Does anyone know the main differences between the two factions?
It seems that they have a very stong dislike of one another.


----------



## DecoyDummy (May 25, 2005)

Strong "Dislike" for anything not Identical in Thinking and Posterity to ones self is the common underlying emotion within Islam ...

Or so it seems to me.


----------



## boondocks (Jan 27, 2006)

Muslims in general just seem to dislike everything-Americans,Isreals,infidels,eachother-it doesn't matter they hate everything.If they ain't fighting with infidels they are fighting amongst themselves.


----------



## zogman (Mar 20, 2002)

Thanks Guys, but I was looking for a little more depth.


----------



## Gohon (Feb 14, 2005)

Kind of long but this explains the differences.

"The division between Shia and Sunni dates back to the death of the Prophet Muhammad, and the question of who was to take over the leadership of the Muslim nation. Sunni Muslims agree with the position taken by many of the Prophet's companions, that the new leader should be elected from among those capable of the job. This is what was done, and the Prophet Muhammad's close friend and advisor, Abu Bakr, became the first Caliph of the Islamic nation. The word "Sunni" in Arabic comes from a word meaning "one who follows the traditions of the Prophet."

On the other hand, some Muslims share the belief that leadership should have stayed within the Prophet's own family, among those specifically appointed by him, or among Imams appointed by God Himself.

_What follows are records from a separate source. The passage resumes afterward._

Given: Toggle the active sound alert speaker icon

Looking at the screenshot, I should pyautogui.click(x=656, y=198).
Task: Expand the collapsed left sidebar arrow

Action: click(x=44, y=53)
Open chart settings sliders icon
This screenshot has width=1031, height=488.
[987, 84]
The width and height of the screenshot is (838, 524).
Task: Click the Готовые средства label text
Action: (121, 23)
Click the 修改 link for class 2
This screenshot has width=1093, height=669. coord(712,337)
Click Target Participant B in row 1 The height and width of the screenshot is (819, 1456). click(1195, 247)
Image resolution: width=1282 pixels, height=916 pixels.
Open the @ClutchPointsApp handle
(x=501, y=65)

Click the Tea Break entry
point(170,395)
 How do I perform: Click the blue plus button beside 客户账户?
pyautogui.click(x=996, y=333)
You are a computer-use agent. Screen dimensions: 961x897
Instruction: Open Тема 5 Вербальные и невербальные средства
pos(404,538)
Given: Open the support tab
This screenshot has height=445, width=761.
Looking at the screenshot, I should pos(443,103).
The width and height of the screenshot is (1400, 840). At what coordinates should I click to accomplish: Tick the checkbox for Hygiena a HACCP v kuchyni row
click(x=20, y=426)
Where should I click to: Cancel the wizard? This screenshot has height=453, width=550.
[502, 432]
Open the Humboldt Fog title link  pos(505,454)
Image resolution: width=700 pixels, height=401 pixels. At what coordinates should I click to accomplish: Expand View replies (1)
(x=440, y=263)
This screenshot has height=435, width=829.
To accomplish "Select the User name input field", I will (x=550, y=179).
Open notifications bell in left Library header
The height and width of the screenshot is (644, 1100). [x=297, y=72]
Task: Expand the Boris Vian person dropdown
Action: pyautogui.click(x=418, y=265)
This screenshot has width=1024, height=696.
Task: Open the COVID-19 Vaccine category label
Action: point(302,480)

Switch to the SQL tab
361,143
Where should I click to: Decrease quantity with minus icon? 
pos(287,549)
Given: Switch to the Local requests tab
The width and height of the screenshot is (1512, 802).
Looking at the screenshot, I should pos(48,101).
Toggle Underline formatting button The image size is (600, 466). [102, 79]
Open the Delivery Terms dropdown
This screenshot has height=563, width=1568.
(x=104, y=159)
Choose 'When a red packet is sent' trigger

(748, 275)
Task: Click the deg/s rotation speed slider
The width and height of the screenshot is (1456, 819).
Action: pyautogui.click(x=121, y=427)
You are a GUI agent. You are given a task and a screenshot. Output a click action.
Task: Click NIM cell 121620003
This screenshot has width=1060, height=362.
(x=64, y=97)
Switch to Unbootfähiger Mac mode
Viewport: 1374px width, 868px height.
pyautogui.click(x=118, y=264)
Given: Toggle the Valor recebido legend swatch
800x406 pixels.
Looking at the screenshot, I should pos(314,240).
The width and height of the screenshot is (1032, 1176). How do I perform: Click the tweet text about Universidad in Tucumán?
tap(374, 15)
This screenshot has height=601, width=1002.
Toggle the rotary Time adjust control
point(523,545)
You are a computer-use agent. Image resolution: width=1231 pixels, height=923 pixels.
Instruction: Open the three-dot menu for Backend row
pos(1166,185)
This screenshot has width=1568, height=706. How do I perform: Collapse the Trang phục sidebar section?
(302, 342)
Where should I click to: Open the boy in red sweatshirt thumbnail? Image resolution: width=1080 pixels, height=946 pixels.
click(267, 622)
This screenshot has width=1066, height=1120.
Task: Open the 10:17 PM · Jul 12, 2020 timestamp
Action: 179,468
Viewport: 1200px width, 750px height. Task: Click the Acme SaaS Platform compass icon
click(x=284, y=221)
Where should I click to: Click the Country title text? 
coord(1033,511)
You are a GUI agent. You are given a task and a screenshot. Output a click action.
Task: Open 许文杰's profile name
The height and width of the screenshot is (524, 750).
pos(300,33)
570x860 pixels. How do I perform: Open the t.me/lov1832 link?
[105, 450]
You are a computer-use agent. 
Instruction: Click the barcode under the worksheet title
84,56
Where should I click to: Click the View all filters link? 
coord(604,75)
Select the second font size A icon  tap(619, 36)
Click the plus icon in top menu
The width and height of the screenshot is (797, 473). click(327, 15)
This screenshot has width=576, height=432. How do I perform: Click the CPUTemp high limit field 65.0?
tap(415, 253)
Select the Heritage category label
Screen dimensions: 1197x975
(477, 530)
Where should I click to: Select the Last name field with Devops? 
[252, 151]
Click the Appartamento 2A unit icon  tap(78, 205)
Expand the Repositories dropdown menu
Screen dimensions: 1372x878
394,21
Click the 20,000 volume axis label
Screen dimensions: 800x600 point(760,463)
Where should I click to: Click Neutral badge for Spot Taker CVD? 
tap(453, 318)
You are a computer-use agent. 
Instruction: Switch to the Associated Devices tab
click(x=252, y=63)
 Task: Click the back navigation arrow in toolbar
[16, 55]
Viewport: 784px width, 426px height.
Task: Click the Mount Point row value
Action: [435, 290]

The Shia Muslims believe that following the Prophet Muhammad's death, leadership should have passed directly to his cousin/son-in-law, Ali. Throughout history, Shia Muslims have not recognized the authority of elected Muslim leaders, choosing instead to follow a line of Imams which they believe have been appointed by the Prophet Muhammad or God Himself. The word "Shia" in Arabic means a group or supportive party of people. The commonly-known term is shortened from the historical "Shia-t-Ali," or "the Party of Ali." They are also known as followers of "Ahl-al-Bayt" or "People of the Household" (of the Prophet).

From this initial question of political leadership, some aspects of spiritual life have been affected and now differ between the two groups of Muslims.

Shia Muslims believe that the Imam is sinless by nature, and that his authority is infallible as it comes directly from God. Therefore, Shia Muslims often venerate the Imams as saints and perform pilgrimages to their tombs and shrines in the hopes of divine intercession. Sunni Muslims counter that there is no basis in Islam for a hereditary privileged class of spiritual leaders, and certainly no basis for the veneration or intercession of saints. Sunni Muslims contend that leadership of the community is not a birthright, but a trust that is earned and which may be given or taken away by the people themselves.

Shia Muslims also feel animosity towards some of the companions of the Prophet Muhammad, based on their positions and actions during the early years of discord about leadership in the community. Many of these companions (Abu Bakr, Umar, Aisha, etc.) have narrated traditions about the Prophet's life and spiritual practice. Shia Muslims reject these traditions (hadith) and do not base any of their religious practices on the testimony of these individuals. This naturally gives rise to some differences in religious practice between the two groups. These differences touch all detailed aspects of religious life: prayer, fasting, pilgrimage, etc".

http://islam.about.com/cs/divisions/f/shia_sunni.htm


----------



## Jiffy (Apr 22, 2005)

Interesting....kind of like Lutheran vrs. Catholic in the Christian religion.


----------



## DecoyDummy (May 25, 2005)

Jiffy ... Difference being ... One sect of Christianity may be convinced the other Sect or Sects will go to Hell not Heaven ...

But Christianity in any form I know of ... has no indoctrination toward having a duty to kill those who believe differently.

The Focal point being ... Islam is preached as a "Theocracy" meaning Religious Doctrine is the Law of the Land and the Religious Leader (s) is the purveyor of all things including punitive actions.


----------



## zogman (Mar 20, 2002)

Thank you very much.......................


----------



## Jiffy (Apr 22, 2005)

DecoyDummy, I dont know about that. I have some German Catholic relatives that would of killed me if I would of married a Lutheran!! :lol:

They would say: "Ach meines, Ihres nicht meiner" And they would be serious about it too!!! :beer:


----------